Information available for candidates for judge
By Andrew Bell
Published in News on October 16, 2006 1:45 PM
For many voters, most candidates for judicial offices are just another name on the ballot.
But election officials are trying to help change that and provide voters with the background they need to make an informed decision on Election Day.
Wayne County Board of Elections Director Gary Sims said the state Board of Elections has begun mailing basic candidate information to voters across the state, detailing judicial candidate's experience and providing a snapshot profile of the candidate. The state Elections Board is also making the information available on the Internet.
There will be a number of judicial races on the Nov. 7 ballot, including a contest to determine who will be the Chief Justice of the state Supreme Court.
The only local judicial race is non-competitive, with District Court Judge Beth Heath running unopposed.
In the race for chief justice, incumbent Sarah Parker faces a challenge from Rusty Duke. Ms. Parker of Charlotte has been serving as acting chief justice since February, when she was appointed to fill out the term of I. Beverly Lake, who retired. Previously, she served for 13 years on the state Court of Appeals.
She is being challenged by Duke, a Superior Court judge from Greenville.
Three Supreme Court associate justice seats will be on the ballot.
Rachel Lea Hunter, a Cary lawyer, is challenging incumbent Mark Martin. Martin has served as the senior associate justice for the past seven years, and he also served on the Court of Appeals and as a district court judge.

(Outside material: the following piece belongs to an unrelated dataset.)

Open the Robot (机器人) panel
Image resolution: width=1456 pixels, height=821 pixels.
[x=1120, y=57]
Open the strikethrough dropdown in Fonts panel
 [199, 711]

Patricia Timmons-Goodson has served on the state Supreme Court since being appointed in February. She is opposed by Eric Levinson, an associated justice on the state Court of Appeals.
In the third race for a Supreme Court seat, two members of the Court of Appeals are vying for a seat: Anne Marie Calabria and Robin Hudson.
Two Court of Appeals races will also be on the ballot. Kris Bailey and Bob Hunter are competing for one seat. Donna Stroud and Linda Stephens are campaigning for the other. Bailey is general counsel to state auditor Leslie Merritt and is a former district court judge. Hunter is an incumbent seeking another term in office. Stephens is an incumbent. Stroud is a district court judge in the 10th District.
All terms on the state Supreme Court and Court of Appeals are for eight years.
For more information on judicial candidates, visit the state Board of Elections Web site at www.sboe.state.nc.us or the Wayne County Board of Elections Web site at www.waynegov.com/boe. Both sites have profiles of each judicial candidate. The sites also explain how to cast ballots using the new voting machines across the state, how to request and mark a provisional ballot and the rights and responsibilities of North Carolina voters.
Voters can begin casting their ballots as early as Thursday. One-stop voting begins at 8 a.m. Oct. 19 at the Wayne County Library at 1001 E. Ash St.
Registered voters can cast their ballots any week day from 8 a.m. to 5 p.m. until the week before the Nov. 7 election. The last day for one-stop early voting is Nov. 4 from 8 a.m. to 1 p.m.
Any qualified voters may also vote by absentee ballot. Residents can request an absentee ballot in person or in writing to the Wayne County Board of Elections office at 209 S. William St., Goldsboro, N.C., 27530.